On Thursday, January 15th the Allegheny County Bar Association hosted a seminar to discuss data security and privacy risks for law firms presented by Lisa K. Jaffee of CNA Insurance and Alicia Slade of Plummer Slade, Inc.

Jaffee opened with an overview of cyber threats, where they stem from and potential consequences of such breaches, as well as explained the sources of obligation by firms to protect client data. Slade followed up with information security best practices, citing both her personal and professional experience with data security.

Most people are familiar with the large scale breach incidents that targeted large retail chains and their customers but these large retail companies are not the only targets or victims of these cybercrimes.

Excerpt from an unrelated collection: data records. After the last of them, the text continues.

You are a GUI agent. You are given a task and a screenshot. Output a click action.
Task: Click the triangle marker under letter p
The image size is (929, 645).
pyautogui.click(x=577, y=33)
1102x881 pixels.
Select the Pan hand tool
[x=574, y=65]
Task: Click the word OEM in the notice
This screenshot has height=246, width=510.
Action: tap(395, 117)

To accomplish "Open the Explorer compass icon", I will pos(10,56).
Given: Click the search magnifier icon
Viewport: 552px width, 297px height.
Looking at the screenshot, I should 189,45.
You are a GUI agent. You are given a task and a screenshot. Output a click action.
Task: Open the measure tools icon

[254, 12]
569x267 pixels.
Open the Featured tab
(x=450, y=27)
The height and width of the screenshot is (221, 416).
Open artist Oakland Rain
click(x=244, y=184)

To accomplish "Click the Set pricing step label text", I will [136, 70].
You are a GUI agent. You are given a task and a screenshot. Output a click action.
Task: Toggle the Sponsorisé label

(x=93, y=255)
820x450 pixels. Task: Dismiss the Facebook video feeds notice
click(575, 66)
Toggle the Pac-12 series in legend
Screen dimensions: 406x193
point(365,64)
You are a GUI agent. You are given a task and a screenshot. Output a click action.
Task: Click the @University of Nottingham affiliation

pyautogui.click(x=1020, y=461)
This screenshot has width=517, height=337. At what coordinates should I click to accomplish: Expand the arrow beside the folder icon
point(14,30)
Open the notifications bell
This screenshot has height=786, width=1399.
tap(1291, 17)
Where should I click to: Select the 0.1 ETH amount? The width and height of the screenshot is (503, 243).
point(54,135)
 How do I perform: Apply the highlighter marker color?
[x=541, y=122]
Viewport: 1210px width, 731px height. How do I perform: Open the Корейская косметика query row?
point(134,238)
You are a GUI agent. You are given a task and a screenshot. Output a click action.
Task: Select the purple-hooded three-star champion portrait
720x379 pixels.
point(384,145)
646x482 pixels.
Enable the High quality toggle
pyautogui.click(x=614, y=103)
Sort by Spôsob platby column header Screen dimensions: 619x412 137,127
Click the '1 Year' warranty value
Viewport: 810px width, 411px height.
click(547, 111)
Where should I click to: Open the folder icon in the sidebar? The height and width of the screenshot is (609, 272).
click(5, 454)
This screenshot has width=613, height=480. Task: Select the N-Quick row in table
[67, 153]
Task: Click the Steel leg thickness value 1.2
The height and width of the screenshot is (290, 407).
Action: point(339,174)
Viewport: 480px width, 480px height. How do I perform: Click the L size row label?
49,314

It is estimated that eighty percent of the top 100 law firms in the country had been breached in 2011. Law firms deal with sensitive and valuable client data and “cybercriminals are targeting law firms because law firms have a wealth of information about companies such as intellectual property, trade secrets, information on mergers and acquisitions and other deals that are very valuable to them.” said Jaffee, “They would like to get the information from the corporations themselves but are finding security is much higher for those corporations than law firms.”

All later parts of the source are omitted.